L’événement Oceans on the Hill a réuni parlementaires, membres du personnel politique, représentants du secteur privé et d’ONG à l’édifice du Parlement, à qui s’est adressé Bill Dewey, directeur des politiques publiques et des communications de la société Taylor Shellfish Farms. M. Dewey est venu au Parlement pour présenter un rapport sur les impacts de l’acidification des océans sur les pêcheries de mollusques et crustacés dans le nord-ouest du Pacifique. Comme l’a souligné David Miller, le président et chef de la direction du WWF-Canada, l’intervention de M. Dewey a mis en lumière le lien inextricable entre l’impact local et l’effet global.
Mon parcours personnel m’a amenée à fréquenter divers milieux, notamment ceux de l’entreprise et de la gestion environnementale, et j’ai donc appris avec beaucoup d’enthousiasme que l’événement Oceans on the Hill irait au-delà du lien local-global et décrirait en d.tails, et en termes bien concrets, l’impact de l’acidification sur les pêcheries.

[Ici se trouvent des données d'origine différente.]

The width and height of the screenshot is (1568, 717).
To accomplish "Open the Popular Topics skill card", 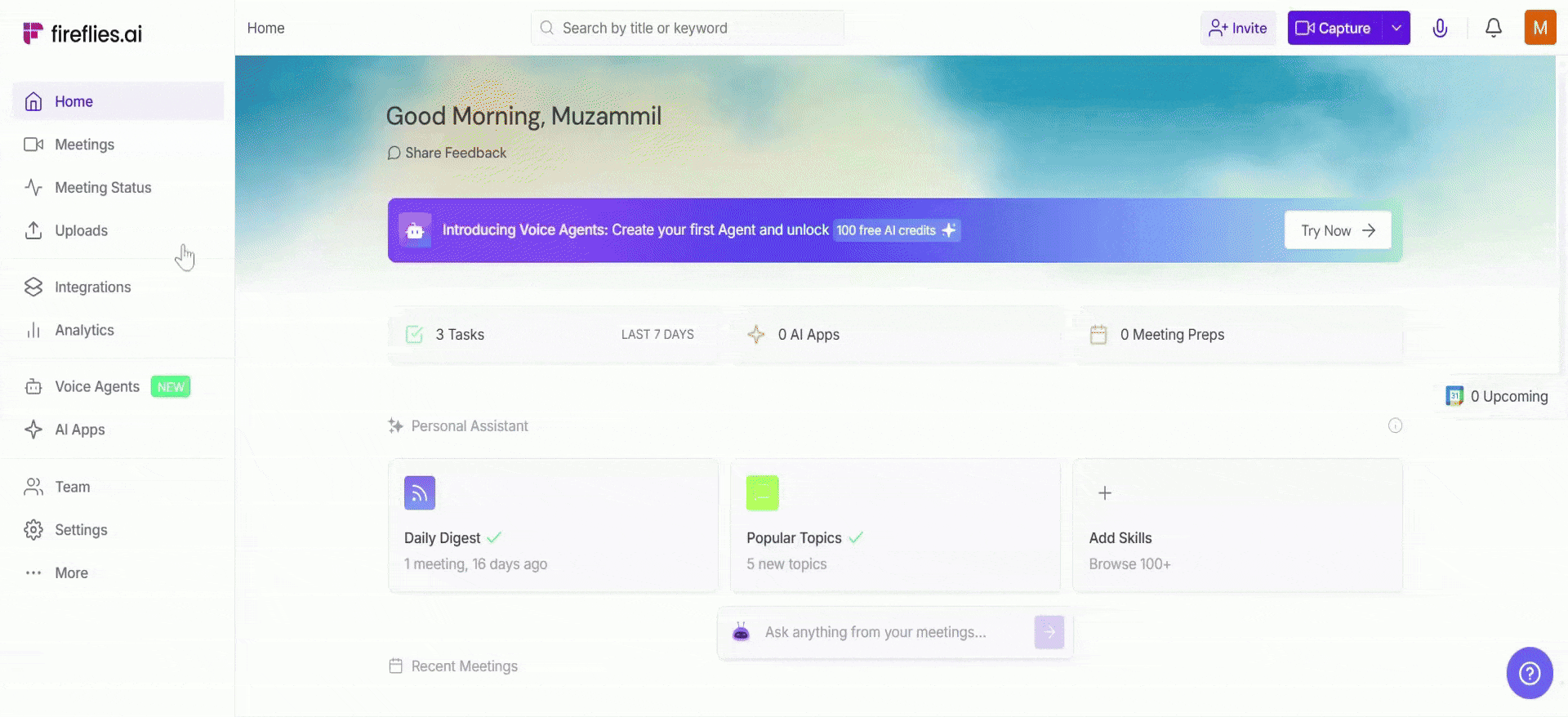I will point(894,525).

Les ostréiculteurs du nord-ouest du Pacifique ont subi de lourdes pertes au cours des dernières années en raison de l’acidification, qui cause une insuffisance des ions carbonates dont les larves de crustacés ont besoin pour la fabrication de leur coquille. Dans certaines régions, on a même constaté un taux de survie nul d’embryons d’huîtres sauvages (site de la NOAA américaine, en anglais). L’industrie a été forcée de s’adapter pour assurer sa survie.
Je n’ai pu m’empêcher, en entendant M. Dewey présenter son sujet, de me rappeler une vérité toute simple : un enjeu environnemental n’est jamais uniquement un enjeu environnemental. Jamais. Un enjeu environnemental devient un enjeu économique, immanquablement. Dans le cas qui nous intéresse aujourd’hui, l’acidification des océans a des impacts négatifs sur les pêcheries de mollusques et crustacés dans le nord-ouest du Pacifique. Il faut donc investir de fortes sommes dans le contrôle de la qualité de l’eau et dans du matériel de traitement afin que les entreprises demeurent viables. Si on laisse les choses aller, cela pourrait mener à des pertes de l’ordre d’un billion de dollars par année à l’échelle mondiale d’ici la fin du 21e siècle.
Un enjeu environnemental devient aussi un enjeu humain. Pour les éleveurs de mollusques et crustacés au Canada, ainsi que pour leurs chaînes d’approvisionnement, l’enjeu en devient un d’emplois dans les communautés côtières, rurales et autochtones – des emplois souvent occupés par des jeunes. Or ces emplois donnent une chance aux collectivités de contrer l’exode des jeunes et de les retenir dans la communauté. Sans parler du fait qu’il faut conserver une source de nourriture qui fait partie intégrante de la vie et de la culture des habitants des côtes depuis des centaines d’années.
Peut-être était-ce là le principal message de cette rencontre – pour moi et pour tous ceux qui y ont assisté. Un rappel que la question n’est pas soit l’environnement, soit l’économie, comme d’aucuns voudraient bien nous faire croire, mais bien l’environnement pour l’économie. Et l’environnement pour les humains.
Et puis, soyons honnêtes, qu’il s’agisse de pH ou d’autre chose, on ne peut plus se permettre de se bander les yeux.